Reproduce all of the material below, substituting "symbol" for every occurrence of "icon" and keeping everything else unchanged. Leave the pictures out.

§ Records supplied:
□ □ □ □

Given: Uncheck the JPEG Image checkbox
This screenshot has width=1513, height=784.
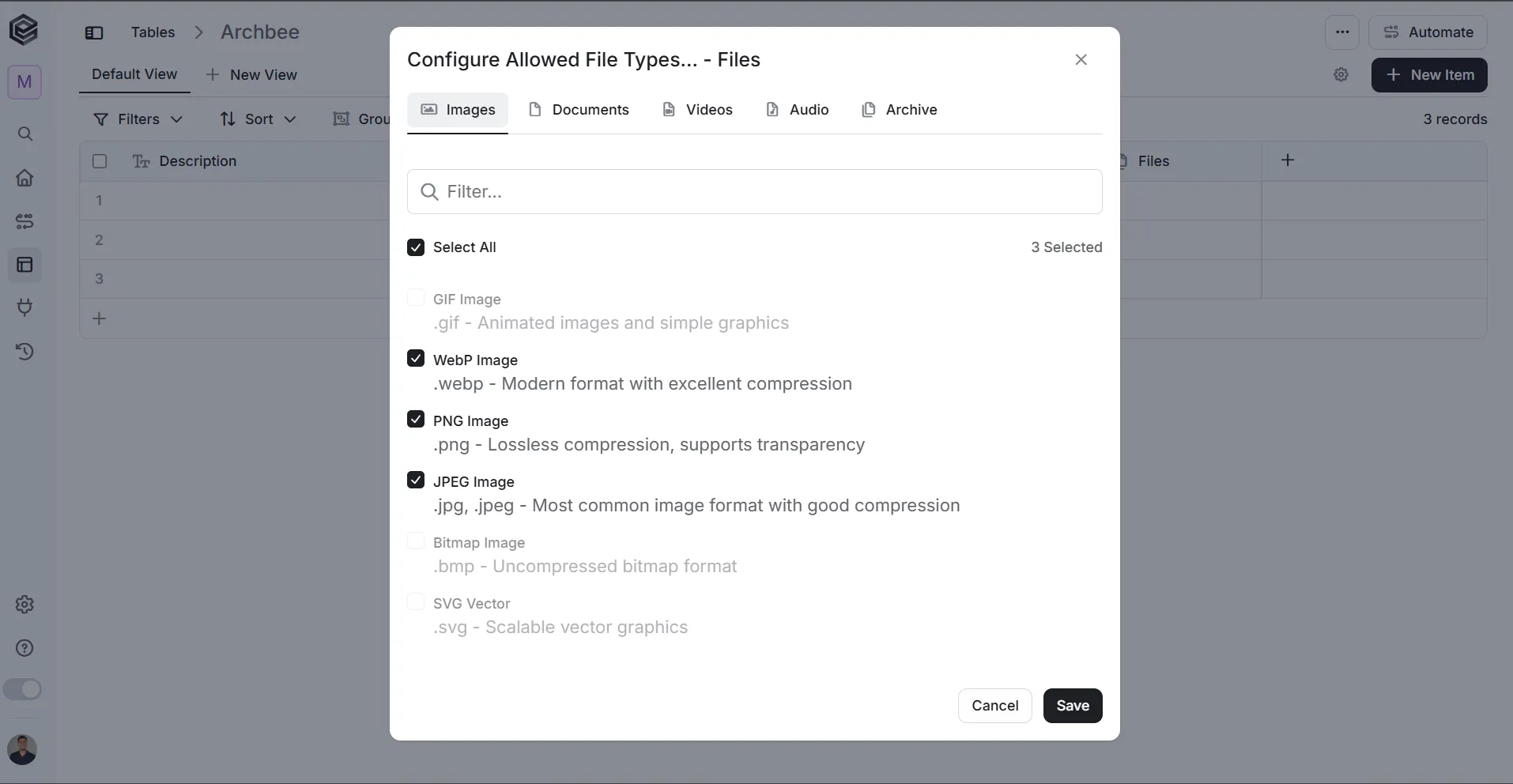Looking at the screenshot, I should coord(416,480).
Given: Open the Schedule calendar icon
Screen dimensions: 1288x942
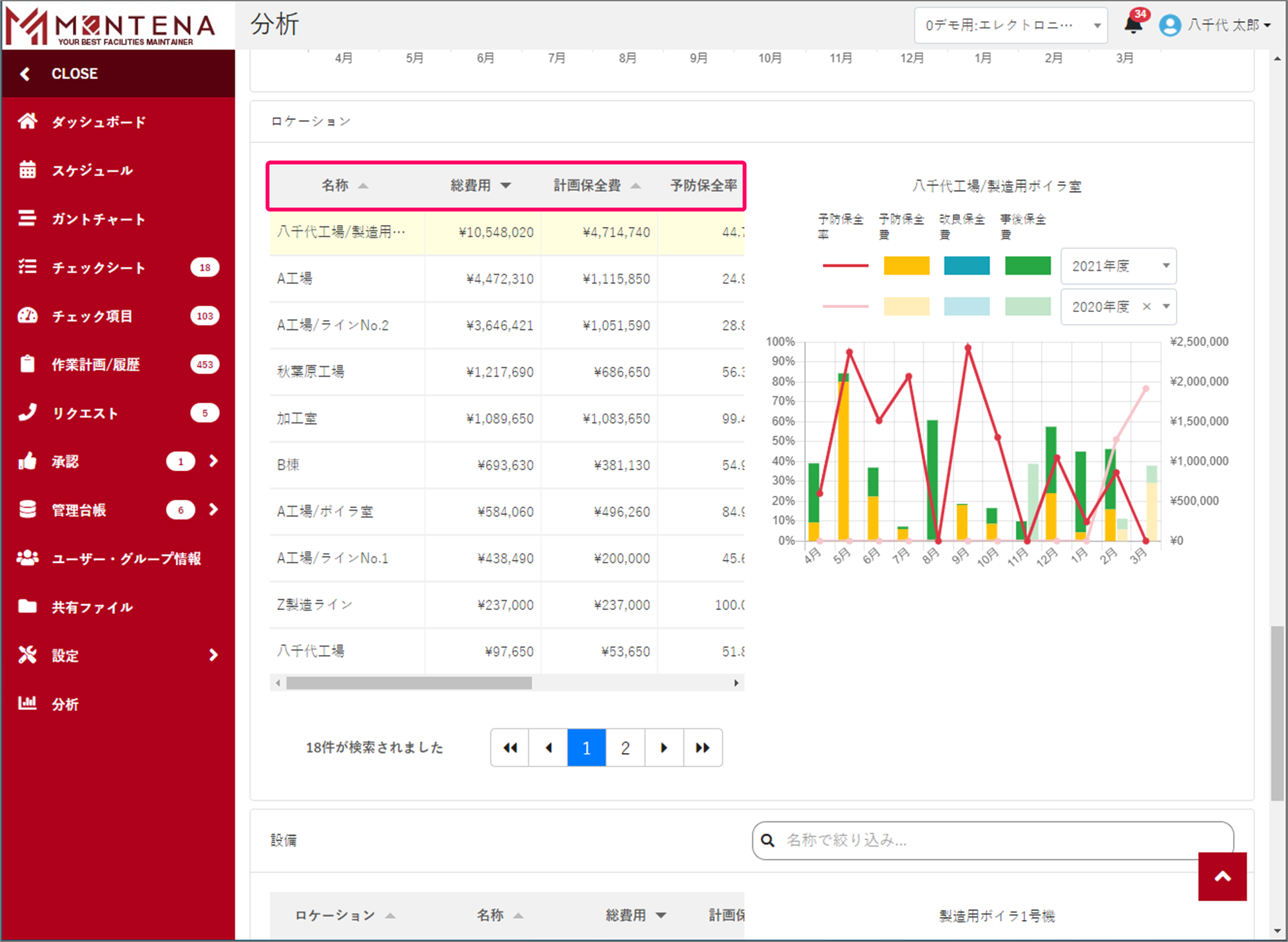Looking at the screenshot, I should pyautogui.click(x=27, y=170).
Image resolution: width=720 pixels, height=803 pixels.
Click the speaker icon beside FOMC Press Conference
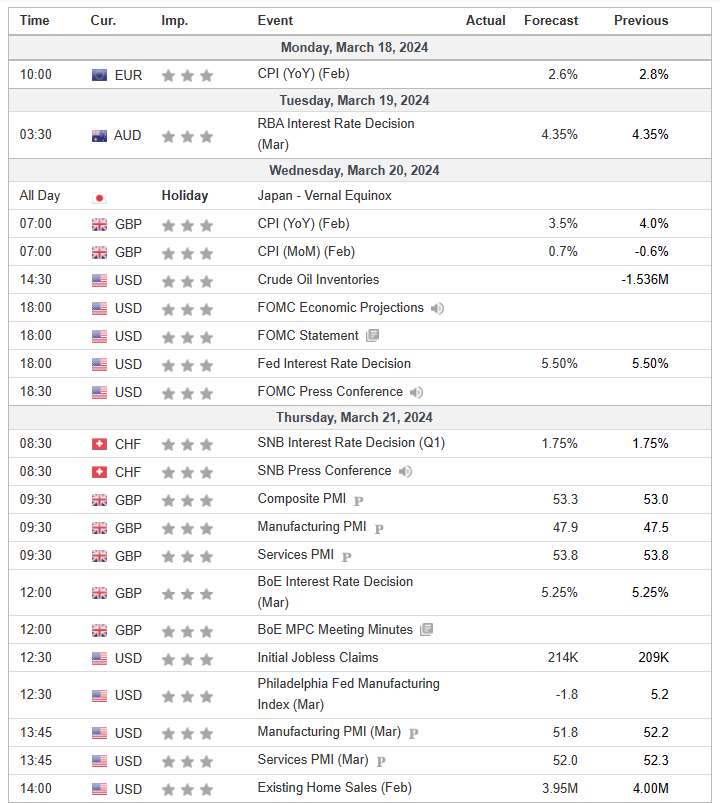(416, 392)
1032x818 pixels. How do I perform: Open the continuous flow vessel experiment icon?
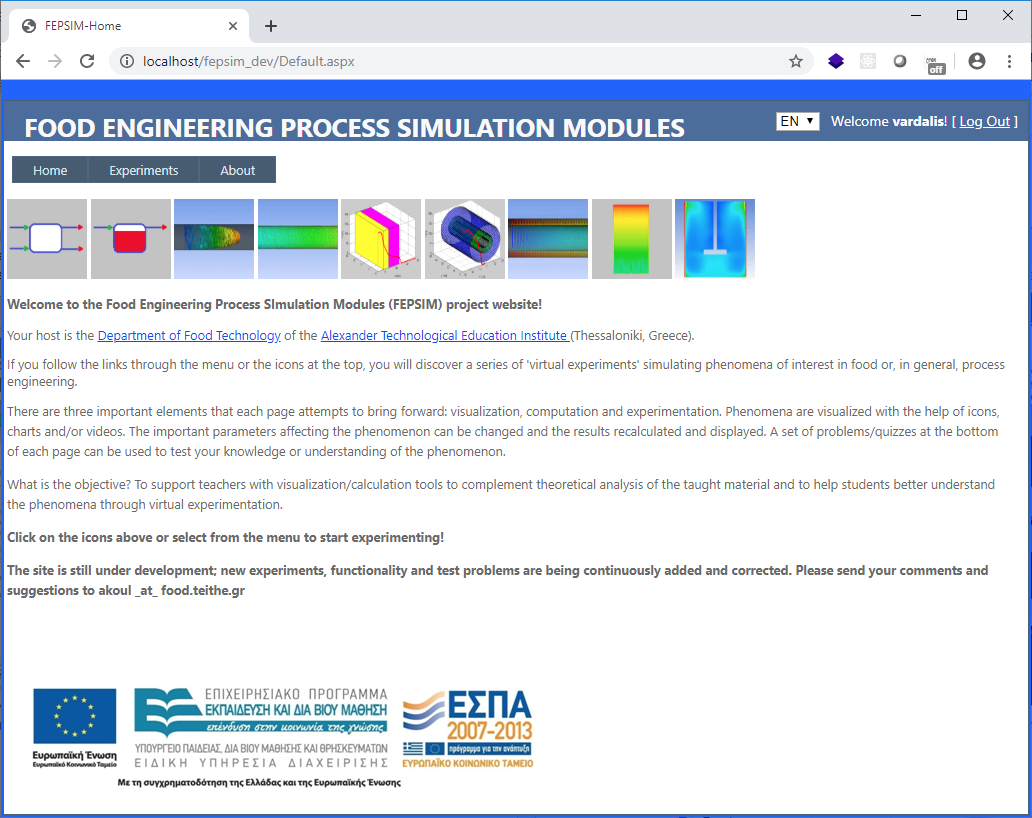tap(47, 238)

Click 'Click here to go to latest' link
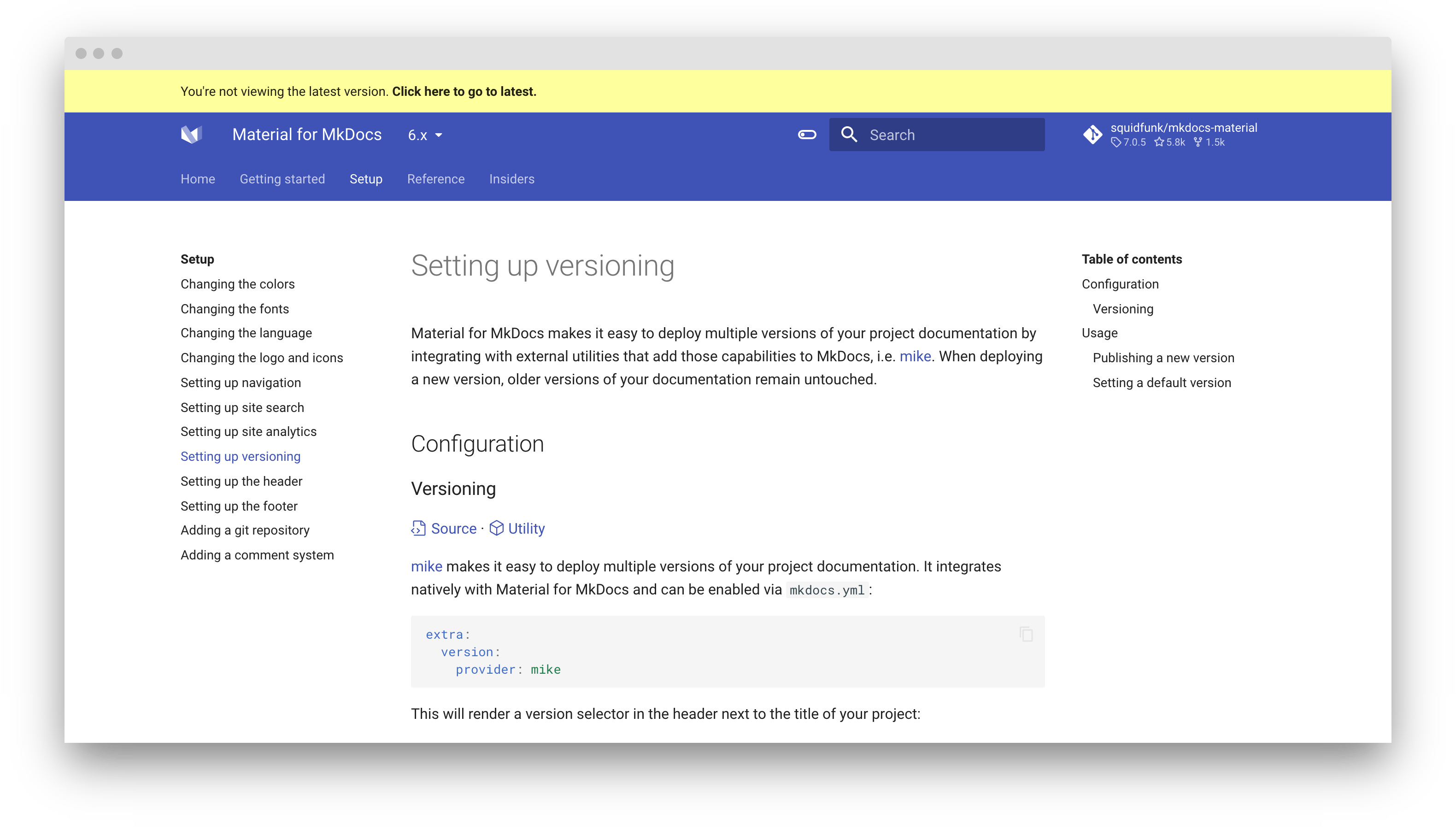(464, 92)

□ □ □ □

§ Solution:
Given: Uncheck the JPEG Image checkbox
This screenshot has width=1513, height=784.
Looking at the screenshot, I should coord(416,480).
Given: Open the Schedule calendar symbol
Screen dimensions: 1288x942
Looking at the screenshot, I should pyautogui.click(x=27, y=170).
Image resolution: width=720 pixels, height=803 pixels.
Click the speaker symbol beside FOMC Press Conference
(416, 392)
1032x818 pixels. How do I perform: Open the continuous flow vessel experiment symbol?
tap(47, 238)

Click 'Click here to go to latest' link
(464, 92)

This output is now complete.